Basically, when doing BIAB, how do you go about getting a better head?

Ive tried using carapils, but I imagine a step mash or something similar would be more ideal. The only problem is that doing BIAB in a crown urn, I've been told it isn't good to run the element in the kettle if you have the bag with grains in as it's potential to burn the bag and make a mess in the kettle.

So what do you do? I'm working on some Belgian ales which are best with a massive, dense, moussy head so any help would be appreciated soon!


----------



## GalBrew (11/4/14)

When I used to BIAB I had a SS cake rack at the bottom of the pot to protect the bag from heat when mashing out. Never had a problem with burning/melting the bag. Also add about 10% wheat malt can aid in head retention.


----------



## GrumpyPaul (11/4/14)

I have one of those perforated pizza trays that covers the bottom of my urn fully covering the element.

Lately I have been doing step mashes just turning the urn one and stirring the mash. Pizza tray keeps the bag off the element. I havent had any issues burning the bag.

Before this I used to do the steps by infusions.

Its a bit of a pain doing all the calcs to work out how much water at what temps to add to get your temps for each step. But there are some good calculators around to do this.


----------



## GrumpyPaul (11/4/14)

I must admit I was disappointed on opening this thread....

I was expecting a thread saying BIAB makes beer with better head....

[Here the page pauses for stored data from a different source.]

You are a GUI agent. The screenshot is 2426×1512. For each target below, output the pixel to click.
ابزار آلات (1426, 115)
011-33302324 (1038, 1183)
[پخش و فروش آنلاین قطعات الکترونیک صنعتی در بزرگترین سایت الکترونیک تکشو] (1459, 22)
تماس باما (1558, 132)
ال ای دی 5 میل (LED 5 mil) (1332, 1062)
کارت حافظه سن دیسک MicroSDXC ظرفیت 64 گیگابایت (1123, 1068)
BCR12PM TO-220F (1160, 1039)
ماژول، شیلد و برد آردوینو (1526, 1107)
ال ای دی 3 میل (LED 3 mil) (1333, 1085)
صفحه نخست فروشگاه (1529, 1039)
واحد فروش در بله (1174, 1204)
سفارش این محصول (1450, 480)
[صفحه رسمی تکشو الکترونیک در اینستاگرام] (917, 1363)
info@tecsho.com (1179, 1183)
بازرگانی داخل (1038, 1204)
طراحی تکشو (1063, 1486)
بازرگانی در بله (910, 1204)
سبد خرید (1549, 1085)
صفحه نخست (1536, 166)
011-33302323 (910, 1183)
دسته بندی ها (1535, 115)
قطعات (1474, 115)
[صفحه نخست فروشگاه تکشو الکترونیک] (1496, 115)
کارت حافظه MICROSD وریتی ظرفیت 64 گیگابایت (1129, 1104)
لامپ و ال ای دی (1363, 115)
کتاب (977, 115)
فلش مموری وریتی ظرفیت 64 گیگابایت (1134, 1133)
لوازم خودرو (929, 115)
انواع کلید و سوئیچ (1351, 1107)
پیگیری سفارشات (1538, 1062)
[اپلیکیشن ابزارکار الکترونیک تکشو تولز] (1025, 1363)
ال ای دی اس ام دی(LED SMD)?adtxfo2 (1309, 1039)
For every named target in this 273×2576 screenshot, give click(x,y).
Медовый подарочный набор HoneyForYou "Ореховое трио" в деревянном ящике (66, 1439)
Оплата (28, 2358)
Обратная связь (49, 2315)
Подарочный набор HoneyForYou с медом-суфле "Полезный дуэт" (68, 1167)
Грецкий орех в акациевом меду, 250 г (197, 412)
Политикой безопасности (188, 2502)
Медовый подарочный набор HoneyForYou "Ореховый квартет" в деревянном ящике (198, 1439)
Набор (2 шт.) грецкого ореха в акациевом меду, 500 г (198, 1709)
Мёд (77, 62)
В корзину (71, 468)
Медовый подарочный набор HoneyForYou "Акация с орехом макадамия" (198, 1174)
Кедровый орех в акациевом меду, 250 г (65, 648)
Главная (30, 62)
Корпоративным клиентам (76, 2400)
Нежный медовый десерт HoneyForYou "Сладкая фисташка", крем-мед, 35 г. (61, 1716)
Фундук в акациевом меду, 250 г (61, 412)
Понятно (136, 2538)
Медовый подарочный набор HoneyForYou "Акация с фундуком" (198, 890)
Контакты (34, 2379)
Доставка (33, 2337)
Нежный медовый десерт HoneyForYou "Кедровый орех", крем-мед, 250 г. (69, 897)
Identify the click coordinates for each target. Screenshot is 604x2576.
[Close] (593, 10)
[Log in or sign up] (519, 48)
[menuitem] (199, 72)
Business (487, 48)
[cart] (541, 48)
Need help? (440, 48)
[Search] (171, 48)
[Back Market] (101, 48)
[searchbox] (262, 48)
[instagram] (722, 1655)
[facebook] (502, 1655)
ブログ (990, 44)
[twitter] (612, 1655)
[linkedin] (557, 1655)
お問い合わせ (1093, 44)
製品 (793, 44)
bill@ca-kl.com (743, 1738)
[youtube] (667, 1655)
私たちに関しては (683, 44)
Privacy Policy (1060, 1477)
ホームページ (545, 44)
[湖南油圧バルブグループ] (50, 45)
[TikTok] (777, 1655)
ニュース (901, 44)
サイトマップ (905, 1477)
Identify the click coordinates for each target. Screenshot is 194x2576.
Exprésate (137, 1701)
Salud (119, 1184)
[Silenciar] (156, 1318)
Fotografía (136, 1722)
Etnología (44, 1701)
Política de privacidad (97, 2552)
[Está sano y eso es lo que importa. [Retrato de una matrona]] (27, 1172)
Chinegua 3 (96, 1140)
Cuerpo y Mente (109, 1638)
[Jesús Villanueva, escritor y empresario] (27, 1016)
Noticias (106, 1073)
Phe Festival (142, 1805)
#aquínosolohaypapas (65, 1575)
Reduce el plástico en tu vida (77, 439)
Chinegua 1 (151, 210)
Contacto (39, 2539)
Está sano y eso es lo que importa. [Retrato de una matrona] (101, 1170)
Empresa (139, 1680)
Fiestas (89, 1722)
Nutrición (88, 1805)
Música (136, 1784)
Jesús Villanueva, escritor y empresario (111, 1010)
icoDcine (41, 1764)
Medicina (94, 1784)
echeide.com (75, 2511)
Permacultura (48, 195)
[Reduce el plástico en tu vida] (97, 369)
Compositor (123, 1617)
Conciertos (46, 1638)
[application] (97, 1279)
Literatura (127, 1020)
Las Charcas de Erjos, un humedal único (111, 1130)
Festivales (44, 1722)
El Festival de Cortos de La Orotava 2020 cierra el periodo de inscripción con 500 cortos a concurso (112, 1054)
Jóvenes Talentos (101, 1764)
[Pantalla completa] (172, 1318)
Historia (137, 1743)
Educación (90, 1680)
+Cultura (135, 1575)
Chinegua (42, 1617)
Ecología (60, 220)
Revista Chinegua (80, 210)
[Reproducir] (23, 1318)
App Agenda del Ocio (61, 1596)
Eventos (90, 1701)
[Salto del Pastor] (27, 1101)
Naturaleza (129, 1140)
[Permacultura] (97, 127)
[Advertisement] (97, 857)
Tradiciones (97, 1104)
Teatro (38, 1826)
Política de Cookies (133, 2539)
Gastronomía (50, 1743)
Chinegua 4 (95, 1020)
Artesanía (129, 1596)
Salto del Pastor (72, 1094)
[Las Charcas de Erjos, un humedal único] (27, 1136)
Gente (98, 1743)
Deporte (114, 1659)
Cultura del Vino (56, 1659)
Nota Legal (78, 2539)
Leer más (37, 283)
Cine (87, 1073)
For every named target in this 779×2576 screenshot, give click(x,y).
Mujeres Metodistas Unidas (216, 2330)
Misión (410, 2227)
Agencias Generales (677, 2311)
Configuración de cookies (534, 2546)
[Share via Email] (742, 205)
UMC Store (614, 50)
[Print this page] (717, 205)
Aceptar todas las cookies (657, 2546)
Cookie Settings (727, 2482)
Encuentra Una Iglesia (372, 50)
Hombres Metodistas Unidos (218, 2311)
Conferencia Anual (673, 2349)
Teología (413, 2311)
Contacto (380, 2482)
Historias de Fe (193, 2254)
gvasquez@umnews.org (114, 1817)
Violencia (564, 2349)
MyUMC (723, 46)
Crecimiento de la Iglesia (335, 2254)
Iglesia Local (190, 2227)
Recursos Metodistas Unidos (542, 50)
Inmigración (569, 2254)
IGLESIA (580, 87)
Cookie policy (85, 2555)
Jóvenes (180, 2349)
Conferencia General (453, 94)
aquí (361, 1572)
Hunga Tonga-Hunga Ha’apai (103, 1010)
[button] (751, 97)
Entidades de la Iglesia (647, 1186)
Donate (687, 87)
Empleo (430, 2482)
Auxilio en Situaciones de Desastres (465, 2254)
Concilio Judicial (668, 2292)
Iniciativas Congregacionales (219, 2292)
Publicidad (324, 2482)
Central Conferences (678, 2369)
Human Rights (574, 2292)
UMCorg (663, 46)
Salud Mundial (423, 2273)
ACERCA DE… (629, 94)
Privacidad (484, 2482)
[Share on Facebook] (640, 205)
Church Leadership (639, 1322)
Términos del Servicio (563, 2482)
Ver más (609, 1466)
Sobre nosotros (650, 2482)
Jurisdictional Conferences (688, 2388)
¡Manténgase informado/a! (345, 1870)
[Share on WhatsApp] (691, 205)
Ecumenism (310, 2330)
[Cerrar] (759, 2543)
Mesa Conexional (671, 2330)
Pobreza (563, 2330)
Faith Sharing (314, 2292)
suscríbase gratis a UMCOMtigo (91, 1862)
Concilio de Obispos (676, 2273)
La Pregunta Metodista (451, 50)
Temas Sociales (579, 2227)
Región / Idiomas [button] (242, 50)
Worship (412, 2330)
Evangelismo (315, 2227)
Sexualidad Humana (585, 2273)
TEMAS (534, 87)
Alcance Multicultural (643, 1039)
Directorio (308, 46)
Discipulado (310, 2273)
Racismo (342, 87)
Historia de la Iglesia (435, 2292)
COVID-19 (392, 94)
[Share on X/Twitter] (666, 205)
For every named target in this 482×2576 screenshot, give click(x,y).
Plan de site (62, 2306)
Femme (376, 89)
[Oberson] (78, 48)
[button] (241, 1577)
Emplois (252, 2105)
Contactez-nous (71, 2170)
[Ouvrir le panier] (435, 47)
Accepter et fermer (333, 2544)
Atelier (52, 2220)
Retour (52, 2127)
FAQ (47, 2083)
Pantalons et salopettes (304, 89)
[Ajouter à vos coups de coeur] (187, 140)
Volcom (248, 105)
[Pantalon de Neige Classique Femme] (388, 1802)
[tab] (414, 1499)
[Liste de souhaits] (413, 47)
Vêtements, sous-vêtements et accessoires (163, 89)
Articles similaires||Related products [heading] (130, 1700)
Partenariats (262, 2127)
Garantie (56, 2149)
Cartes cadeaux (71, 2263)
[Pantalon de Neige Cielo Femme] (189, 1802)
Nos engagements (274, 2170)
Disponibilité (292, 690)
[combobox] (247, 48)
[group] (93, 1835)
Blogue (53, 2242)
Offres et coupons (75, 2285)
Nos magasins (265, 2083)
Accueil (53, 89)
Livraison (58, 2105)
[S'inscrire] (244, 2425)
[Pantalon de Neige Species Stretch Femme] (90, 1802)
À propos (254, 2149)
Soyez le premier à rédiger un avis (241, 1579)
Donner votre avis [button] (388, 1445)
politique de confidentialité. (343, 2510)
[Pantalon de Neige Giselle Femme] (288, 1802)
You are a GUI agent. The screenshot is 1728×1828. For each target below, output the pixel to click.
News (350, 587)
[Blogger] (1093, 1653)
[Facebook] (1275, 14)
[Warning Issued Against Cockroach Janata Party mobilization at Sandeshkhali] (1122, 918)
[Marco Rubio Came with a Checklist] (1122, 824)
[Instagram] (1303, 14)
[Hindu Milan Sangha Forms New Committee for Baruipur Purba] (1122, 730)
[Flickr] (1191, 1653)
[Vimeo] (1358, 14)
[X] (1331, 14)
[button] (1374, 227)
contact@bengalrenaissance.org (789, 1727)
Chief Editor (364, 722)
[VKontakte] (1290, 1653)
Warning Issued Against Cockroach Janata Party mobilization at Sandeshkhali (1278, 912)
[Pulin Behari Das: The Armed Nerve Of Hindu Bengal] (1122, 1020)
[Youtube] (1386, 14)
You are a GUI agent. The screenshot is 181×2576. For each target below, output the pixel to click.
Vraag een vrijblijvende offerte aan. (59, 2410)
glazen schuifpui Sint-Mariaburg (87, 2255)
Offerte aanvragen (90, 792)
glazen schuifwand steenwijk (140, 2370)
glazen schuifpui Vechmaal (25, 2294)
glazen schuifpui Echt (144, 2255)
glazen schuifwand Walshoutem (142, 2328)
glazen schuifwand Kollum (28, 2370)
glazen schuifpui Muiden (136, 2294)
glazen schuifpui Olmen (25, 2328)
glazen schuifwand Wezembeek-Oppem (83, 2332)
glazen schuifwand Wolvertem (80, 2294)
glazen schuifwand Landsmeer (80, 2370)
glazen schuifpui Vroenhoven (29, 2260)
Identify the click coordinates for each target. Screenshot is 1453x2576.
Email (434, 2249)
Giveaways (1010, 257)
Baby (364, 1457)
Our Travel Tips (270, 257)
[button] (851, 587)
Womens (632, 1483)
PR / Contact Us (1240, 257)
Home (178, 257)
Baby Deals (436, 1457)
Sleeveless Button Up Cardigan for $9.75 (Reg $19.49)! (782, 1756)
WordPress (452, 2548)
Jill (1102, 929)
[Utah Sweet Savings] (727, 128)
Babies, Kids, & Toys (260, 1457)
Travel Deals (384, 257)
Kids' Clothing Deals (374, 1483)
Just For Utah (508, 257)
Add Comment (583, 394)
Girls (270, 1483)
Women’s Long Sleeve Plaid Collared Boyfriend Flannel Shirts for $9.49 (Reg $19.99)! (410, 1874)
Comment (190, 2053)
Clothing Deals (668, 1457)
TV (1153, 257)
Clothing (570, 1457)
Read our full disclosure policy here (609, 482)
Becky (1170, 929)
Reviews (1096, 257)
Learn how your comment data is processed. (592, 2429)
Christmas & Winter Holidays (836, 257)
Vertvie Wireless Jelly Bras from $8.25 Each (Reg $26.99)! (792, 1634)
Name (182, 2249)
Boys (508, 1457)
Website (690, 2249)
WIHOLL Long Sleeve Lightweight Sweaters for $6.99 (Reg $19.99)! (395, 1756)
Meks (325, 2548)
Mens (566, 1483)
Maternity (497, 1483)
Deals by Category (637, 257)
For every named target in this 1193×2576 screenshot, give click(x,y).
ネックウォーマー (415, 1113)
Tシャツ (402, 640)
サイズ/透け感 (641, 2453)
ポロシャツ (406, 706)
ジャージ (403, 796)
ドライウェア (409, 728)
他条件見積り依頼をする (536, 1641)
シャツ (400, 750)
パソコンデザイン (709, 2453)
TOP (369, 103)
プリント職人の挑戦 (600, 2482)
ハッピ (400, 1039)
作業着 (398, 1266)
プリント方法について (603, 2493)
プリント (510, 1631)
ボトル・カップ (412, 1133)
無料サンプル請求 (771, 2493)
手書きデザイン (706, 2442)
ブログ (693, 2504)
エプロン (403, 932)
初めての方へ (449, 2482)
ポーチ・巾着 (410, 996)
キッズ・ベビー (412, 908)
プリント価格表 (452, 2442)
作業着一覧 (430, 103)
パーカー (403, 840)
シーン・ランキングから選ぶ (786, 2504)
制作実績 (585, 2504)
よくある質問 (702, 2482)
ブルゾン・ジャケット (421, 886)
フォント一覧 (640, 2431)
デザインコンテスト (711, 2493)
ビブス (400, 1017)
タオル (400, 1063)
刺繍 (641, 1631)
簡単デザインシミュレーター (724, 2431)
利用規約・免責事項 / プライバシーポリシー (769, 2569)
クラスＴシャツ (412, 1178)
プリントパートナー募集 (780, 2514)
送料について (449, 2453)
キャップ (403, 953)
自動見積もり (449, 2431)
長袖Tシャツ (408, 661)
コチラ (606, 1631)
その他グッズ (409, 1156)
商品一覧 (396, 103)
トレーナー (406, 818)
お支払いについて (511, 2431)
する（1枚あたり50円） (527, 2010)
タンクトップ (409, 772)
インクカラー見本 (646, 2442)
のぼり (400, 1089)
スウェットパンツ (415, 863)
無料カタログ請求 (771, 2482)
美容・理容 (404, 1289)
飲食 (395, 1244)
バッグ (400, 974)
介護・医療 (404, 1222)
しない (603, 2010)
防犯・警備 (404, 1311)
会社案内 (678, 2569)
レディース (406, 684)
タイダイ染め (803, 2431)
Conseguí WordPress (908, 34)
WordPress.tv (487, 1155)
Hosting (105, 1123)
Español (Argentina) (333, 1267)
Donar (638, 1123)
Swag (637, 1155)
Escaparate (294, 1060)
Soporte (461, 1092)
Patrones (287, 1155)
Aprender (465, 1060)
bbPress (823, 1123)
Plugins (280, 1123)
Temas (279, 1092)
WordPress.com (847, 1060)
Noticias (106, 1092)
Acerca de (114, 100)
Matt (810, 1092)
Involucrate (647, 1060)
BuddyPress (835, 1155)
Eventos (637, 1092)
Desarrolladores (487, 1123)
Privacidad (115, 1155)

We haven't had a good BIAB versus other methods shit fight for a while


----------



## barls (11/4/14)

Add about 250 g of wheat to the beer and let me know how it works for you


----------



## pk.sax (11/4/14)

Shush. It's been a while since someone posted their mum's linen undies on here.


----------



## fattox (12/4/14)

Haha I won't be carrying on with that whole BIAB argument haha. 

But even in an IPA or something you'd not usually use wheat in, would you still use it or something like a head enhancer or the like?


----------



## Bribie G (12/4/14)

If anything I quite often suffer from excessive persistent head, doing BIAB in a Crown Urn. Is it a glass cleanliness thing with you? Maybe try a really good nuke in a dishwasher.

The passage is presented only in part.